Powerlifting Program Not Yielding PRs? Read This

The simplest way to start hitting PRs again in your powerlifting training

Periodizing volume for the masters lifter.

Masters lifters are an interesting population to coach in powerlifting. I’ve coached them both online and in person here in Vancouver, BC at my gym in Kitsilano.

There are certainly those where you can push them fairly hard BUT generally your “training budget” is much smaller and the lifters are not able to recover from intense training as quickly.

Does this mean we should avoid training hard? Of course not… the goal is still to get stronger and there’s no replacement for heavy weights.

With that said, it’s easy to fall in to the trap of overloading too frequently and coming at the program like a “young buck”.

Instead, an approach I’ve found to be quite effective in non-peaking blocks is to take one lower body lift and train it at 35-45% of the volume you would normally use and train it once every 7-10 days.

Doing so allows you to maintain your baseline strength on one lift while having extra recovery resources available to you for the lift that you’re focusing on – much the same as a squat or deadlift specialist program might work.

What happens when it’s meet time though? Well, this of course complicates things because wee are trying to bring our best performance on all 3 lifts to the platform on the same day.

To solve this problem, the first place to start is understanding your time to peak for each lift and working backwards from your meet date and spacing out the sessions at 50-100% further apart than you normally would.

Put differently, we can split our overload focus week to week between squats and deadlifts.

In the below video, you can see how the total weekly volume relative to normal training is quite similar BUT the peak intensity is quite different.

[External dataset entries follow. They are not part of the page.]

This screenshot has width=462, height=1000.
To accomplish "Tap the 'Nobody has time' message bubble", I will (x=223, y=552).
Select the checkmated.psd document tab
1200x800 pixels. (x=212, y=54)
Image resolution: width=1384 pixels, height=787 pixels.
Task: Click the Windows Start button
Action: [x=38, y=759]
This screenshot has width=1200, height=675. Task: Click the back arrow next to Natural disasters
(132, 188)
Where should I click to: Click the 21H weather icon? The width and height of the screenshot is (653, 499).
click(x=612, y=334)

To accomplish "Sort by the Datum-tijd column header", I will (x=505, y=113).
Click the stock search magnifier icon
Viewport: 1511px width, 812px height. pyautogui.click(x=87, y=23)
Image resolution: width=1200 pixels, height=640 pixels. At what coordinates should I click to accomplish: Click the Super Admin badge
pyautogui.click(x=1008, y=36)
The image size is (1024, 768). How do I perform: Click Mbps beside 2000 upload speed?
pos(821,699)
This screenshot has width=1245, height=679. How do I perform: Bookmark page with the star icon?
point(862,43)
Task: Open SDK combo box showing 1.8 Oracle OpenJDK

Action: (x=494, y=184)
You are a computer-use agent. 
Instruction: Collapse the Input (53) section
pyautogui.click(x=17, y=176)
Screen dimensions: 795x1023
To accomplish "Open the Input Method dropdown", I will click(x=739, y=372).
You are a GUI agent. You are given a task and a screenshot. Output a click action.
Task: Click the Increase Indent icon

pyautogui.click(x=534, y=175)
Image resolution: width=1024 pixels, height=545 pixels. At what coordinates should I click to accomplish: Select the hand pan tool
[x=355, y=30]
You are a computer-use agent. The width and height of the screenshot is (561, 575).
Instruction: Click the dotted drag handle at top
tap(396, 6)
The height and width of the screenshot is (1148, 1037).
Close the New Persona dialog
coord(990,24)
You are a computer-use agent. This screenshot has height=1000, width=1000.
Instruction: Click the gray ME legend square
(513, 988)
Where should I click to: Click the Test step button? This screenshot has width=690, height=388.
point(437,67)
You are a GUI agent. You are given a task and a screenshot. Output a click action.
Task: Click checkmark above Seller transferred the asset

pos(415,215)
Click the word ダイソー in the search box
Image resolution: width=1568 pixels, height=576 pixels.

I’m sure if you’ve ever done a session without top sets you can remember how much fresher you felt compared to a truly overloading one.

Of course how you space out your exact volume and intensity might vary but the purpose of this article is to demonstrate how you could stagger some of your heaviest lower body efforts in order to offset some of the overlapping fatigue that you might run into with trying to overload each lift every week.

Similarly, if you’re already trying a style of program like this but are more sensitive to changes in intensity rather than purely frequency, you could end up with a heavy day every week but skip your top sets every other week for each lift and just do backdowns.

An example overload workout could be working up to a top set of 2  and then backing down 8% for 4 more sets. On an “off” week, you could simply skip the top set and just do 4-5 sets at the projected backdown weight.